Spring 2002
Bud Mishra's Research
Prof. Bud Mishra is a professor of computer science and mathematics whose most
recent research work is at the interface of computer science and biology. He has
developed several sophisticated algorithms and statistical analysis tools to attack
biological problems that range from deciphering the genome of pathogens (E. coli, P.
falciparum, etc.) to understanding chromosomal aberrations that are implicated in
cancer. This work will eventually lead to diagnostics, therapy, vaccines and drugs for
various infectious and genetic diseases.
His most recent focus has been on a bioinformatics environment that will make it
easier for biologists to develop their own computational tools. This environment,
dubbed Valis, includes tools for sophisticated visualization of biological information,
design and simulation of in silico experiments and storage and communication of
biological information. Very recently, Prof. Mishra with his colleagues has used Valis
to develop a set of sophisticated tools that can validate and find errors in recently
released genomic sequence data for human.
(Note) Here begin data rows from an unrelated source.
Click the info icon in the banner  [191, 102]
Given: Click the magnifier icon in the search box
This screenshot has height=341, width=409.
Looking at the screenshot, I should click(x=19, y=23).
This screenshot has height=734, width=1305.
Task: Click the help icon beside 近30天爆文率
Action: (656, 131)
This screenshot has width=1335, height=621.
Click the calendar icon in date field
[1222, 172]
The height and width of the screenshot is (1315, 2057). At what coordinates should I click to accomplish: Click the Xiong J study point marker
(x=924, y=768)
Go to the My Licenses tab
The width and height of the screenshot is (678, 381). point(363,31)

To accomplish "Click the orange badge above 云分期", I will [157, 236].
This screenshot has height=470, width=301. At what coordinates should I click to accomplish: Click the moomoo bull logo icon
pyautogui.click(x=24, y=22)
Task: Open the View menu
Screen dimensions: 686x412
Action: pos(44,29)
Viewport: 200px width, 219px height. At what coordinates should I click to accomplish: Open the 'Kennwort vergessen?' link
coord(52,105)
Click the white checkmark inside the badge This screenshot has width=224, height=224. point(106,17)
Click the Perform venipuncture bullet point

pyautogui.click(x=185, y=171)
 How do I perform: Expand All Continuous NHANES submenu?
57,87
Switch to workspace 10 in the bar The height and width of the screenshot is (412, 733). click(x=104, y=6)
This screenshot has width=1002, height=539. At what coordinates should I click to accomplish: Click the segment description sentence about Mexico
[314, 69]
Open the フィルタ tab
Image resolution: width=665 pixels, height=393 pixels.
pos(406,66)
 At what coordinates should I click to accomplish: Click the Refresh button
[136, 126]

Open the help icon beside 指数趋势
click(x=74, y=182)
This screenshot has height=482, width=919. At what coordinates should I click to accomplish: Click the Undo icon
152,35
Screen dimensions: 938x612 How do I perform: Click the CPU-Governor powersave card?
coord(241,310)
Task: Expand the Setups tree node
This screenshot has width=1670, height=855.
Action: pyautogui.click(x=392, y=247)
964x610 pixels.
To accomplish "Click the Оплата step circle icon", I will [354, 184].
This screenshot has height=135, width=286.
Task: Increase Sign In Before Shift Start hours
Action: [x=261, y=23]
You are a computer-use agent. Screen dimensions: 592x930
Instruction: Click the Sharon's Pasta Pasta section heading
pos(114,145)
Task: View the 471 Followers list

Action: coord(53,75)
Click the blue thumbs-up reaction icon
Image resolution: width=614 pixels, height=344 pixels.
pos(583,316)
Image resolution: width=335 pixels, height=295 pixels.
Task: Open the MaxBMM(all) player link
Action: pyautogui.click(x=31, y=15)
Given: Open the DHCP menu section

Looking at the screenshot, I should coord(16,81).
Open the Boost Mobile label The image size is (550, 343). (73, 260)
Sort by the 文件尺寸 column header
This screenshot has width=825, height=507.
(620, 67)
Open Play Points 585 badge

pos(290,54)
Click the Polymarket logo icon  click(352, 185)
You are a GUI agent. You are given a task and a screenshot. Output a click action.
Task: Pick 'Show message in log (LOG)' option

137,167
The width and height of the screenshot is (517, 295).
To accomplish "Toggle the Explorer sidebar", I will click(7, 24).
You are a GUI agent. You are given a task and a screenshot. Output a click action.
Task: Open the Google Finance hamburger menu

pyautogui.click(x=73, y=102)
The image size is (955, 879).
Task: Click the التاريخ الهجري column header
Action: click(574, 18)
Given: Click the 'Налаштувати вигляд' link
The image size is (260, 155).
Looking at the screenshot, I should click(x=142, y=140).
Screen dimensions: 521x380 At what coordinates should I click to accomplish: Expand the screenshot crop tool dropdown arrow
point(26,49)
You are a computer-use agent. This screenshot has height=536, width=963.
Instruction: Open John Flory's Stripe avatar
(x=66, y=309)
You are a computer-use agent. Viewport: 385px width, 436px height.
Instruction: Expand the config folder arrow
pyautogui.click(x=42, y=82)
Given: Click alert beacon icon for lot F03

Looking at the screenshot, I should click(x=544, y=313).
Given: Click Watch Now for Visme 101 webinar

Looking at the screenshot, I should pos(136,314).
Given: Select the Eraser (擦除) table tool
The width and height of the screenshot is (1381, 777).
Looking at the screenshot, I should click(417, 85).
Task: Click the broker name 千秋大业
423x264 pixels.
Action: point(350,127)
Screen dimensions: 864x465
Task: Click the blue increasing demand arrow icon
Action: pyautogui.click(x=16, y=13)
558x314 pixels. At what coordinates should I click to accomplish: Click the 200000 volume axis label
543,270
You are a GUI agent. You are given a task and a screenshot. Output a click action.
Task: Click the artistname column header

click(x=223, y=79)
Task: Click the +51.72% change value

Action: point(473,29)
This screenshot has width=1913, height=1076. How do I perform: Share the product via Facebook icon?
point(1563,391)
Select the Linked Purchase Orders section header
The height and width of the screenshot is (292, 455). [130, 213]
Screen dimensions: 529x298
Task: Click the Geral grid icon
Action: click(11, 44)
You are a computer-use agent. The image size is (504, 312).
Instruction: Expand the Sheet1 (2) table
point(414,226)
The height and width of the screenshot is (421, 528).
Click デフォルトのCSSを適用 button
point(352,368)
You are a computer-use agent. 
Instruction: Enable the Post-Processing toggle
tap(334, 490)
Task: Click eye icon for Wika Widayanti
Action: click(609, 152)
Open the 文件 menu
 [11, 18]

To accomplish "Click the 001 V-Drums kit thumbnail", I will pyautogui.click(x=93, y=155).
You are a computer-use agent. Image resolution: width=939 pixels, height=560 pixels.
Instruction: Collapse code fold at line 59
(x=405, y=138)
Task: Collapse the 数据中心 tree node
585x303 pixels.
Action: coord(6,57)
The following papers describe microarray-based novel tools and algorithms to find
amplifications and homozygous deletions of chromosmoal regions. The method can
ultimately be used to find oncogenes and tumor-suppressor genes implicated in
cancer.
Since microarrays are based on hybridization, a rather noisy process adversely
affected by cross-hybridization, hybridization failure, background noise, etc., great
care needs to be taken in extracting information out of microarray data. We used
error-correcting codes in designing the biological experiments so that one can
recover meaningful information in the face of occasional experimental failures.
The papers below are with the members of Wigler-lab at Cold Spring Harbor Lab
and Norton-lab of Sloan-Kettering.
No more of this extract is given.